Today, Mozambique is still hoping to use its fossil fuel resources to develop its economy, a story that has played out across the continent, often to disastrous effects. From the vast deserts of Algeria to the delicate peatlands of Namibia, hundreds of mostly foreign-owned corporations are exploring new fuel reserves, prompting claims that the continent will become oil’s “final frontier.” But if the world is to limit global temperatures to 1.5 degrees Celsius above pre-industrial levels, no new oil and gas infrastructure can be developed, according to the International Energy Agency. Even as oil giants like Shell and TotalEnergies set up shop in Namibia and Angola, a wealth of recent research has demonstrated that Africa also has immense, largely untapped potential for renewable energy.
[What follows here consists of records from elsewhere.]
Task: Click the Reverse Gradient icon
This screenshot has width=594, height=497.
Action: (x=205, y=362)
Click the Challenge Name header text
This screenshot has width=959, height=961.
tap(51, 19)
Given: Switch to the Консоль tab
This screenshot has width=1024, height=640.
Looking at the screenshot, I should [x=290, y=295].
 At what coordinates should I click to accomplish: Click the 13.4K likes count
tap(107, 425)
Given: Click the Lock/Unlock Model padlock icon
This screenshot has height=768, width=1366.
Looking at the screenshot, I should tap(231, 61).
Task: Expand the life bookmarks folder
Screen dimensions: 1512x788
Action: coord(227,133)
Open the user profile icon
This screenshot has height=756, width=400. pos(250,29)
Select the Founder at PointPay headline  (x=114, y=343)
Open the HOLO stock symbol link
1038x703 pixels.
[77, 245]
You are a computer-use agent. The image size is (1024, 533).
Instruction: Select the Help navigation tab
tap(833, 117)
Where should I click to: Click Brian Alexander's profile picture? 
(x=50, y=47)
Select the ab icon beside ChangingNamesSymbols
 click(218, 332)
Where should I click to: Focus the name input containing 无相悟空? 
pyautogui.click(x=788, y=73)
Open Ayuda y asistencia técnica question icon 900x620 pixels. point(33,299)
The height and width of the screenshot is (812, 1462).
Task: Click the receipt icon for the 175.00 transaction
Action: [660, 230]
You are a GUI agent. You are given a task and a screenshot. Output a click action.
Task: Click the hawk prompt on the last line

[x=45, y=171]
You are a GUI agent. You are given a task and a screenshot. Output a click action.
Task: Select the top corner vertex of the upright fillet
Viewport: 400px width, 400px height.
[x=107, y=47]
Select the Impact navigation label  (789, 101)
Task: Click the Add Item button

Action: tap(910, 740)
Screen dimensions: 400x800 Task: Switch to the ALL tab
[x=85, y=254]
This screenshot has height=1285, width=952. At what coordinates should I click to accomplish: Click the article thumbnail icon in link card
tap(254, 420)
Despite pleas from environmental advocates across the continent to pursue this path instead, governments have held tight to the idea that tapping fossil reserves is essential for expanding their economies, reducing poverty, and providing power to millions of Africans.
“Africa wants to send a message that we are going to develop all of our energy resources for the benefit of our people because our issue is energy poverty,” said Maggy Shino, Namibia’s petroleum commissioner, in an interview with Reuters at the United Nations Climate Conference in Sharm el-Sheikh, Egypt, last month.
With 89 percent of the liquified natural gas from the new infrastructure slated for export to Europe, some advocates have questioned how far these projects will actually go toward increasing electricity access for ordinary Africans. More troublingly, a growing body of research suggests that rather than serving as a boon for development, major fuel discoveries tend to spawn corruption and economic instability in countries that lack strong financial institutions and legal systems. This, experts told Grist, is what happened in Mozambique, where the promise of economic growth led to rapid increases in borrowing and sparked violence over access to resources before they ever left the ground.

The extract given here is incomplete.